Major shifts, changes, reprocessing of data. Painful as hell. Worth it? Yes. YES. A thousand times YES.

I never got that “an artist’s birth by fire” crap before. I thought I got it, but I didn’t. I thought it meant you went through a lot of painful shit and eventually just started slinging your pain into a canvas or a camera shutter or a block of words or whatever medium grabbed you, and the product was art because it was wrought from a different hand than the norm, from a bottomless well of terrible emotion instead of an intellect. And the difference was what made it art. Made it stand out of the background noise of living.

Bullshit.

The fire that births an artist is not the pain. The fire is the healing of the pain. The fire is the consolidation of past experience into a present that’s acceptable and a base from which to move forward. The fire is the part where you look around at the shattered mess inside your head and decide it’s time to start putting it together. And to do that you have to let someone else see in there. You let them reach their hand into the very deepest ache of your hurt, and sift through the ash of your mistakes, and guide you into standing upright. You let yourself be shown where the fissures are. You begin to fix them. You learn what matters. What doesn’t. You have to let go of what doesn’t matter, no matter how much you want it to matter. You have to take a solid, honest, uncompromising look at the mistakes you’ve made, at what circumstances threw you to the ground in the first place.
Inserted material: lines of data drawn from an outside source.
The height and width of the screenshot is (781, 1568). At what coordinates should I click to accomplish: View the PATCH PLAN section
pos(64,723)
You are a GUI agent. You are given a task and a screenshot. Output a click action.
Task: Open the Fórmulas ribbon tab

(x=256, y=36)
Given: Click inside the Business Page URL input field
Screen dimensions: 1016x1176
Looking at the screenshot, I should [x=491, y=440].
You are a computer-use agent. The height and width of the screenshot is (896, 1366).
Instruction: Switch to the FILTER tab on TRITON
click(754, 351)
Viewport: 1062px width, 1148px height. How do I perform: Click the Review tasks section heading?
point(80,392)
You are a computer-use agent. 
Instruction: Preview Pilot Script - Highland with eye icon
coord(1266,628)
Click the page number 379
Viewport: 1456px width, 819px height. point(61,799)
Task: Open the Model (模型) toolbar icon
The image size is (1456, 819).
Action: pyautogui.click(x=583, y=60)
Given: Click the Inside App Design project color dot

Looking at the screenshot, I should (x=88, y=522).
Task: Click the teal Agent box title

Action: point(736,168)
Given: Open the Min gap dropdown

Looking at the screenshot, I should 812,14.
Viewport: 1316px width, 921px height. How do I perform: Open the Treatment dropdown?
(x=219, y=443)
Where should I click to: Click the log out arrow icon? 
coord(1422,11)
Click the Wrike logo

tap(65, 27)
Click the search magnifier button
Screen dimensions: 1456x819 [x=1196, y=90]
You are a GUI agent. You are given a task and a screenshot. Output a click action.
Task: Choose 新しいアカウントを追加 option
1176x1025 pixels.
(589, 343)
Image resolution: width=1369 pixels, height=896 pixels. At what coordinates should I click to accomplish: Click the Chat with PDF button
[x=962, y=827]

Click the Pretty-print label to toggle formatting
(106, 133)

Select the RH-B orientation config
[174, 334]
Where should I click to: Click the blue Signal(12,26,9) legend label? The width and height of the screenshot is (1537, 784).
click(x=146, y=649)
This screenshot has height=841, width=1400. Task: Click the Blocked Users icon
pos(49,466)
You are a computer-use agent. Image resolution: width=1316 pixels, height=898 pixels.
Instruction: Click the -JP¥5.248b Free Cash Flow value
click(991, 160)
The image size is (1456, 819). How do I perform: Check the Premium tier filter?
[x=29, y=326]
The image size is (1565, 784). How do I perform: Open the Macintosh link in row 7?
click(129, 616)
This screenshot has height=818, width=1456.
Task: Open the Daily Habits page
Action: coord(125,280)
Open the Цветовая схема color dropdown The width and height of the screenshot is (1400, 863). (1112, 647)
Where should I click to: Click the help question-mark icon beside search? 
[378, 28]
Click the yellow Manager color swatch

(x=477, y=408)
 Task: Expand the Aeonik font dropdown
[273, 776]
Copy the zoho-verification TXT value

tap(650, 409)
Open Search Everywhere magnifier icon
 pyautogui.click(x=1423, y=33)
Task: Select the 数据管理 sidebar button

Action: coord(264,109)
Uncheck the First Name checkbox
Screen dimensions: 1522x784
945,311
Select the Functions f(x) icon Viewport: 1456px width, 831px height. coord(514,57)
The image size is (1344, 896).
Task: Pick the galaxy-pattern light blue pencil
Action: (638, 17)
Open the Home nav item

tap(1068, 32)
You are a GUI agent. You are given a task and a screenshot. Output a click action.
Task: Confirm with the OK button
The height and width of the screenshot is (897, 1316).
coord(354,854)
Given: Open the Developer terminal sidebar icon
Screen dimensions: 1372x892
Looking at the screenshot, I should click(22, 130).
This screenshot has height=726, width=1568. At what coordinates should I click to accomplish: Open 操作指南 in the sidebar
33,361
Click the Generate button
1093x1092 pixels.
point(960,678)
You have to give yourself credit for what you’ve lived through and you have to give yourself hell for failing and you have to throw all that on the scale of justice and hope to God it evens out.

So now the fire burns away the unessential. The fire purifies. The fire rights the wrong.

I have been able to create what I’ve been creating, what I’m still creating, because of where I’ve been. I have to say this to myself as clearly as I can because it is the most important concept I’ve gotten during this time of change: IT’S ONLY WASTED PAIN IF YOU DON’T LEARN FROM IT.

It doesn’t matter what happens with this anymore. The drive to make the product perfect, to make it right, pulls me forward, but the product itself has lost importance. I learn by doing.

I am learning, I am learning, I am learning. I learn. Forever, I learn. New neural connections blossom in my skull. I begin to see the paths that connect, to see with clarity what perfection we strive for, to understand the place we spend our lives is in the effort. I understand how little I understand. The humbling is empowering. The base from which I step into the future.

Tomorrow, this will be torn down again.

The day after that, I’ll begin again to build it back up.

1 comment:

  1. Reading things like this make me wonder at destiny & how you managed to find a shithead like me through this chaotic universe. All I have to say is that I'm really thankful to have an opportunity to be in this part of your world. You have an excellent way of putting some sincerely complex shit into words that make me say, "Yes. YES. YESSSS! THAT'S EXACTLY IT!". Good for you. Good for YOU.